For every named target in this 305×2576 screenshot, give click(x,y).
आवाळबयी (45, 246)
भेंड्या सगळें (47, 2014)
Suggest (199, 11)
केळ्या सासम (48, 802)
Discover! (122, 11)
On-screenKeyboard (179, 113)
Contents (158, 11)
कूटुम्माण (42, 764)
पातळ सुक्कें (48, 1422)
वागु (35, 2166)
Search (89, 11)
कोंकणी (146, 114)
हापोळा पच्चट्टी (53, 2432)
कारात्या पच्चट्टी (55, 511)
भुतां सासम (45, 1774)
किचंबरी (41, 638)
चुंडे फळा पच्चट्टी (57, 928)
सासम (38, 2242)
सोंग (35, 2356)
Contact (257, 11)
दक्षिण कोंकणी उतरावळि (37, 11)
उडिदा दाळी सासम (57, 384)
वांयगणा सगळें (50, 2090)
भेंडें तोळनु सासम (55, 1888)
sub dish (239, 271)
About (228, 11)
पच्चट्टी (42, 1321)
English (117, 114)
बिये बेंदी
···
Exactly the lines from the one containing "On-screenKeyboard (179, 113)" through the end of the records should be reproduced, and no others.

Problem solution:
On-screenKeyboard (179, 113)
Contents (158, 11)
कूटुम्माण (42, 764)
पातळ सुक्कें (48, 1422)
वागु (35, 2166)
Search (89, 11)
कोंकणी (146, 114)
हापोळा पच्चट्टी (53, 2432)
कारात्या पच्चट्टी (55, 511)
भुतां सासम (45, 1774)
किचंबरी (41, 638)
चुंडे फळा पच्चट्टी (57, 928)
सासम (38, 2242)
सोंग (35, 2356)
Contact (257, 11)
दक्षिण कोंकणी उतरावळि (37, 11)
उडिदा दाळी सासम (57, 384)
वांयगणा सगळें (50, 2090)
भेंडें तोळनु सासम (55, 1888)
sub dish (239, 271)
About (228, 11)
पच्चट्टी (42, 1321)
English (117, 114)
बिये बेंदी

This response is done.